Un inciso acerca del visionario Zack.

Cierto cineasta, ahora de renombre, que posteriormente mimetizaría “la fórmula del comic en el cine” del director y músico Robert Rodríguez con su aclamada Sin City*, ya tomó prestado en su desvirgamiento a la gran pantalla las fórmulas de esta revisión del no muerto, este se llama Zack Snyder y es uno de los primeros realizadores que olieron el filón de oro del zombieismo. Aplicó a su Amanecer de los muertos (2004) etalonajes digitalizados más propios del videoclip logrando disimular cierta carencia de medios, aderezado, todo esto, con golpes de acción y chorros de sangre impactantes, dejando caer en nuestras manos un trabajo ejemplar del cine de género con actrices de la talla de Sarah Polley encabezando el reparto. De este modo quedan expiadas acciones tan poco decorosas como tomar a su cargo un remake del Pater Romero como opera prima y recitar de memoria la nomenclatura de Boyle. Otros pocos cineastas con dotes de entintado más que de calcado, con ideas propias, gente bien intencionada con sentido del humor propio logran sacarnos la carcajada con películas como Zombies Party (2004), Planet Terror (2007) o Zombieland (2009) , aunque eso si, en contadas ocasiones.


Epílogo

Como mención honorífica mencionaremos que Soy Leyenda está basada en un relato de Richard Matheson (cuando películas como Shreck no existían) y ha sido llevada a cabo a la gran pantalla dos veces más, una con Vincent Price como protagonista y posteriormente con Charlton Heston. En la obra original se nos habla de un mundo pos guerra bacteriológica dominado por vampiros. En esta última versión de caldo de cultivo, los directores y compañía, tratan de reconvertirlos en zombies asalvajados para estar a la última ya que los vampiros de ahora son seres atormentados y falsamente romantizados a los que asiste un público inexperto ávido de placeres anales, de ahí que tanto el principal chupacabras de Crepúsculo como el vampiro amansado de True Blood sean tan perezosa y pragmáticamente parecidos.

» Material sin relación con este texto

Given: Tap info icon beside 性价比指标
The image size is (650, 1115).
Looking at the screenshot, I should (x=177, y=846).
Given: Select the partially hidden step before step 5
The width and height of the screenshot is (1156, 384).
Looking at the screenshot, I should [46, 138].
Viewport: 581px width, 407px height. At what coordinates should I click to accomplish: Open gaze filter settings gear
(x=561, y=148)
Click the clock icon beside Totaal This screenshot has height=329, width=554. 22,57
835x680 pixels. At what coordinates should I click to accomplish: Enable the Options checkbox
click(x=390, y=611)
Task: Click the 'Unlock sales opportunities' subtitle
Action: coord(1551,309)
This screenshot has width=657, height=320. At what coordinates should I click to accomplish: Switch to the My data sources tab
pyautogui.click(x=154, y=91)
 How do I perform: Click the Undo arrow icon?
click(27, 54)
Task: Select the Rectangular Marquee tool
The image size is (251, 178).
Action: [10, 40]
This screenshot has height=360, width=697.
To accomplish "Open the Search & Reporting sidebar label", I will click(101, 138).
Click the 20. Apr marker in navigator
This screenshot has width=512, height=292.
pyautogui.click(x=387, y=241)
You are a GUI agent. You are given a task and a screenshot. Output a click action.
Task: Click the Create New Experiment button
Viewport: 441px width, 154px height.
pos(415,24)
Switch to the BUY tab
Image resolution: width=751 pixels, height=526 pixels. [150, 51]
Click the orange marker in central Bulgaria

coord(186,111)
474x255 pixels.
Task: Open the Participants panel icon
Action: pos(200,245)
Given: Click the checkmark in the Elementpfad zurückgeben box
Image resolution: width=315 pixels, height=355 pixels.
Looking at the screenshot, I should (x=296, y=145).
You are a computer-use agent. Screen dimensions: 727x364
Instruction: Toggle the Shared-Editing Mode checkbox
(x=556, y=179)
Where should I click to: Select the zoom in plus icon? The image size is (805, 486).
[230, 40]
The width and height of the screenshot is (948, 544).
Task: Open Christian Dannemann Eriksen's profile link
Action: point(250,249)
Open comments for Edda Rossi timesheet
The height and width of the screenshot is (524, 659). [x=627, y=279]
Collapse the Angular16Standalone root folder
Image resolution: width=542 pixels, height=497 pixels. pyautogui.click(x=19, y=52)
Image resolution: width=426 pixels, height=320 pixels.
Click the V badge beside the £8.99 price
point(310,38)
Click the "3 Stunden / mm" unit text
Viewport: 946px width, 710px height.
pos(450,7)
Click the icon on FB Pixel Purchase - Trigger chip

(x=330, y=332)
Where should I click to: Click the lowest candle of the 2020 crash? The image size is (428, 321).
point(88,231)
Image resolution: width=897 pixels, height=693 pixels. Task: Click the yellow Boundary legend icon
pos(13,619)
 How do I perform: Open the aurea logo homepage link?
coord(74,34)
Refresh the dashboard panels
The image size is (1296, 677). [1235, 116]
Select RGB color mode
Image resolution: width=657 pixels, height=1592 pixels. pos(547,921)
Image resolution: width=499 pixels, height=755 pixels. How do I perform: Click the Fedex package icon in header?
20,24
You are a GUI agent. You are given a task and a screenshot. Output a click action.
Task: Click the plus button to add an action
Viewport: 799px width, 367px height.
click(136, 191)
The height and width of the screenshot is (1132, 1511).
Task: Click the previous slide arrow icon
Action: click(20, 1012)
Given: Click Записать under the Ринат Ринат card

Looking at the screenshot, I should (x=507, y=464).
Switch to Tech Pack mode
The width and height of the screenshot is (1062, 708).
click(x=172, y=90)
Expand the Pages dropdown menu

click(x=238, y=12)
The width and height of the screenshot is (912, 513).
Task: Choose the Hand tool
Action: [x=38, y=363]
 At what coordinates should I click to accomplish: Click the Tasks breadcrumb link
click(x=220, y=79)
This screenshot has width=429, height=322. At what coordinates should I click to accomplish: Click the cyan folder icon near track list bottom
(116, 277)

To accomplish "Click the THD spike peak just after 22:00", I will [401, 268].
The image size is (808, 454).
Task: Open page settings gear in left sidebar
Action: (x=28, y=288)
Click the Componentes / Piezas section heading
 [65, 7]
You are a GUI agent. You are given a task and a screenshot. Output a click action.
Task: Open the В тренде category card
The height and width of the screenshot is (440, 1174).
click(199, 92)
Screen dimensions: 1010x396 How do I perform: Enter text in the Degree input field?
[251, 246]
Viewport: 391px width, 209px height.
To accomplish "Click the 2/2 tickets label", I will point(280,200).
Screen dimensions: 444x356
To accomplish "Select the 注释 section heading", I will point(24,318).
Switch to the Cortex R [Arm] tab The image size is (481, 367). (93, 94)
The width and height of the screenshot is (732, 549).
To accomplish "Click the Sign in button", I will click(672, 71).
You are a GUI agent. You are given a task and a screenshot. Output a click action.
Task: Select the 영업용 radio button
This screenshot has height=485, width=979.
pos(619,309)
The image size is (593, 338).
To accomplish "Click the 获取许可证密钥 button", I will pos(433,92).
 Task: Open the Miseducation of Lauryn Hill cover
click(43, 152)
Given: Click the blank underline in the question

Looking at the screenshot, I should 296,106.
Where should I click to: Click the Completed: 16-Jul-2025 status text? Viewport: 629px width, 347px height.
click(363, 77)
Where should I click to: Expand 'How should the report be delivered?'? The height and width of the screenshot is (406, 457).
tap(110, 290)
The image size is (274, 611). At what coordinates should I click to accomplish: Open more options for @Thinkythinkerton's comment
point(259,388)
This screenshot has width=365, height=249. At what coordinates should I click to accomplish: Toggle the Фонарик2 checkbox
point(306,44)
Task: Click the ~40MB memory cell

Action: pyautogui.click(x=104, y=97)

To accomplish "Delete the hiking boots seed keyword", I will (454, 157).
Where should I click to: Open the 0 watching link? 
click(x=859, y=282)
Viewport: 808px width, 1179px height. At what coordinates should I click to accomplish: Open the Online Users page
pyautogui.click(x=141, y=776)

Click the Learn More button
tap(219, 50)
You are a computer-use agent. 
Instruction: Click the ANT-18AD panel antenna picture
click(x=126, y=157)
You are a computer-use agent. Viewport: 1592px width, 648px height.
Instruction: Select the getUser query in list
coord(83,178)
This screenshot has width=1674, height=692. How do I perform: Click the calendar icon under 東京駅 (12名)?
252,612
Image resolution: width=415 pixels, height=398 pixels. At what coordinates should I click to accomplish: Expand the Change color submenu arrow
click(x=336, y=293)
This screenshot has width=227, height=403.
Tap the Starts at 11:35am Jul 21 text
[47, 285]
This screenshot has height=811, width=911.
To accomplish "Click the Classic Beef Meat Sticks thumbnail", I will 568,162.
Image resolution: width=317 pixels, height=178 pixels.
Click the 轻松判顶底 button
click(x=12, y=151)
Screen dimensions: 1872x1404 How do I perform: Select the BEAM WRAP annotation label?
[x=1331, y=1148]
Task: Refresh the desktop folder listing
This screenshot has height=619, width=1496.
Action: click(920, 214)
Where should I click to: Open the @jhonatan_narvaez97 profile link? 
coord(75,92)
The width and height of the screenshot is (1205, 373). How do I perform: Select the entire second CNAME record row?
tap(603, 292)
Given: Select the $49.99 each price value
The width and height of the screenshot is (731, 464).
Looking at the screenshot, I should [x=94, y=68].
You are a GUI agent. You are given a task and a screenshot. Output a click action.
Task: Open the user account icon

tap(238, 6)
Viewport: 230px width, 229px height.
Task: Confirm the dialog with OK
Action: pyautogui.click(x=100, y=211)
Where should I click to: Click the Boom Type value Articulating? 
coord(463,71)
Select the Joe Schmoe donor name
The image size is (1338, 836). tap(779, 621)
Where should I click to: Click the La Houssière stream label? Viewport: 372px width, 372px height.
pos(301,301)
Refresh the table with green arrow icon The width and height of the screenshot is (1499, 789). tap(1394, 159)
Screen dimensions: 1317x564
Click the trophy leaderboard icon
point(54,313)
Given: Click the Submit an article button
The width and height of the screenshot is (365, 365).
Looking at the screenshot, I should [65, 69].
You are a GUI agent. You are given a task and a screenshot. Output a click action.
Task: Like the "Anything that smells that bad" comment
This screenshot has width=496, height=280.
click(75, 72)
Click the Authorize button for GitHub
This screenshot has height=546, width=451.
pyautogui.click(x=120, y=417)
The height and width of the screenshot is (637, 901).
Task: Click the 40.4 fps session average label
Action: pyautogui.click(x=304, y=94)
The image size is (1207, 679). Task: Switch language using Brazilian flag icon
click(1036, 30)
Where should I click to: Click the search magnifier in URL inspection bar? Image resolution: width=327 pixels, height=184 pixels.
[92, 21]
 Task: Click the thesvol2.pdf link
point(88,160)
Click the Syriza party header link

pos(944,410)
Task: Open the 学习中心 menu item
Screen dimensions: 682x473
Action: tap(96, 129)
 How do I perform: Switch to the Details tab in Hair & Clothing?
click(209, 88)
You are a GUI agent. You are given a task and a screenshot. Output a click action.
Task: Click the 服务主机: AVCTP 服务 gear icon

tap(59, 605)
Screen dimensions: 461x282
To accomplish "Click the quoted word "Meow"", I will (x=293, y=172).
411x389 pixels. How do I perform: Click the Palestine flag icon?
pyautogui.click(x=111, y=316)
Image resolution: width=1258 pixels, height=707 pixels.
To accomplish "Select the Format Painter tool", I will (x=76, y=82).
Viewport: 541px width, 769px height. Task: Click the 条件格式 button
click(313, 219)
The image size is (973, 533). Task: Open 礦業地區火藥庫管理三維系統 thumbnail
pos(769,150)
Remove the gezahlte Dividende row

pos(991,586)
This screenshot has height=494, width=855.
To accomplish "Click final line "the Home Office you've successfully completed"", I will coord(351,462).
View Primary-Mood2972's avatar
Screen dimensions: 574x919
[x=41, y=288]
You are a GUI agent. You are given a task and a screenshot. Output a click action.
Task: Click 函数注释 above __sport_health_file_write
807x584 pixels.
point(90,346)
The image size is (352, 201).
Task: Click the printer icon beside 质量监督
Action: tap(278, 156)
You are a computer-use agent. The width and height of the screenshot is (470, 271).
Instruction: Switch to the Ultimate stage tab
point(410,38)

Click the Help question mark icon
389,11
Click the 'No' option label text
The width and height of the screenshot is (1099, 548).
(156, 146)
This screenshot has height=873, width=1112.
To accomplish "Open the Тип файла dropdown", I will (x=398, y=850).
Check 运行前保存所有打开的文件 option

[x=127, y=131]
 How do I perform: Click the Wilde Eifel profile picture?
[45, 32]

En consecuencia, la figura del zombie actual es una entidad más amenazante gracias a 28 días después y, si la textura digital en aquella fuera tanto un ejercicio de estilo como una muestra del potencial del argumento apocalíptico y el discurso moral sobre la naturaleza cruel del hombre, esta vez, en Soy Leyenda, película de taquilla asegurada, se rueda en treinta y cinco milímetros, los villanos (la humanidad) se compone de clones modelo estándar con sabor a consola, y la historia emana un tufo religioso que resuena a Gospel bajo el manto de las barras y estrellas en el que duermen Will Smith y su familia.

*Que consistió en calcar virtuosamente viñeta tras viñeta un gran cómic que no necesitaba las reinterpretaciones de cineastas de alquiler ni amantes del cómic exentos de talento cinematográfico, manteniendo no sólo el espíritu de la historia sino el arte de la secuenciación del propio autor).